Raw data:
########

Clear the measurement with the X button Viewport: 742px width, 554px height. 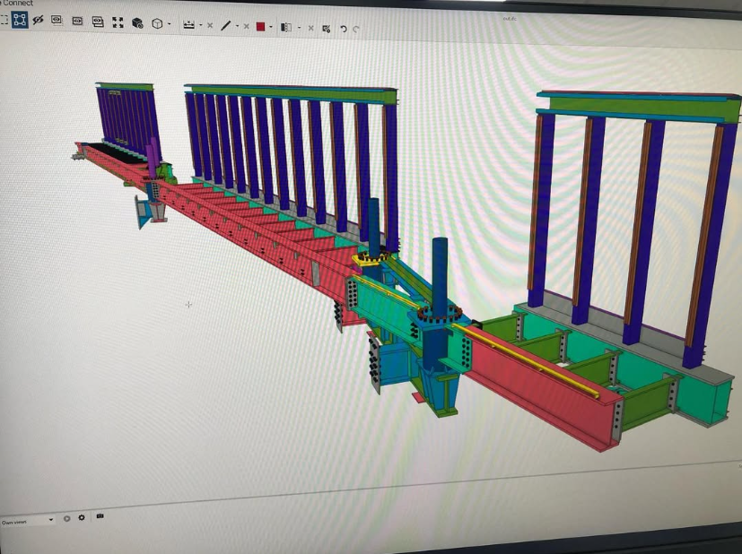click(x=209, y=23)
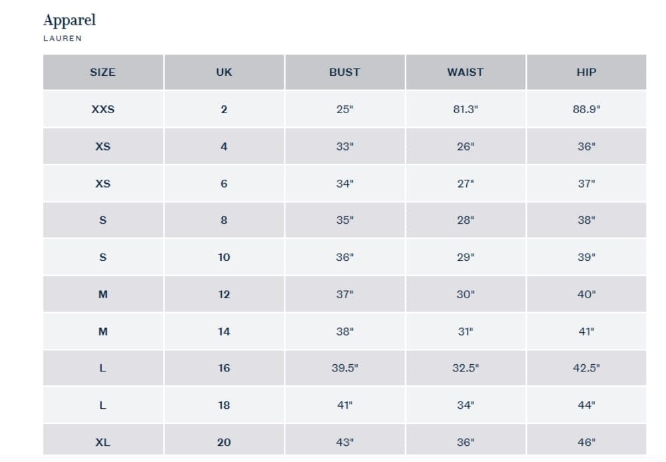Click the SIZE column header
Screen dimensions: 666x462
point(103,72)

########

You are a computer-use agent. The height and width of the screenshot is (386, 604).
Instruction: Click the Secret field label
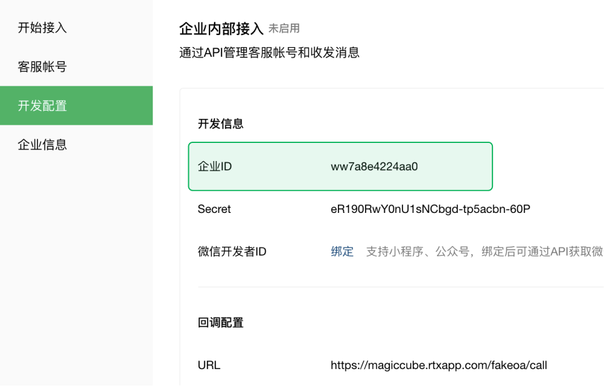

########

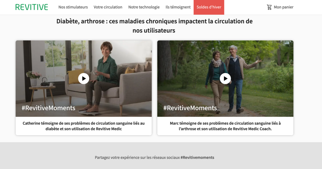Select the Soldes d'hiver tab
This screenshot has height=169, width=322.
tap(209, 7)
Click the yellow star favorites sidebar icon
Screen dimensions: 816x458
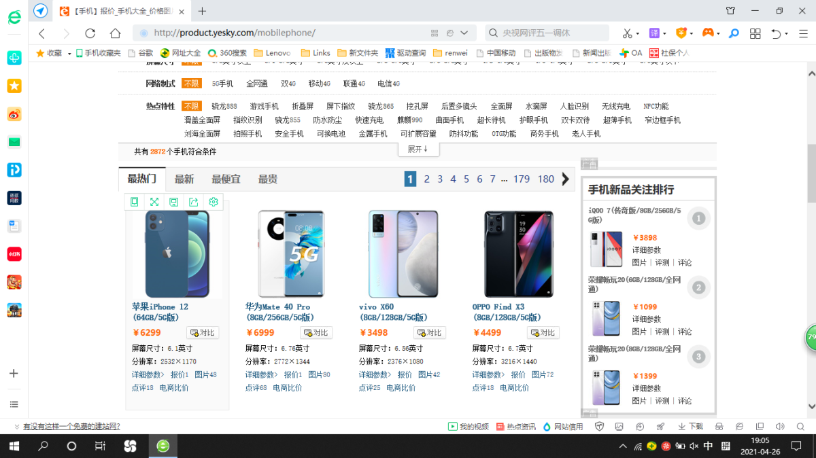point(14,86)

########

What the task requires: Look back at the entries above and repeat, unchanged, every line from the line holding "You are a computer-use" through the line holding "Instruction: Click the Secret field label".

Completed task:
You are a computer-use agent. The height and width of the screenshot is (386, 604).
Instruction: Click the Secret field label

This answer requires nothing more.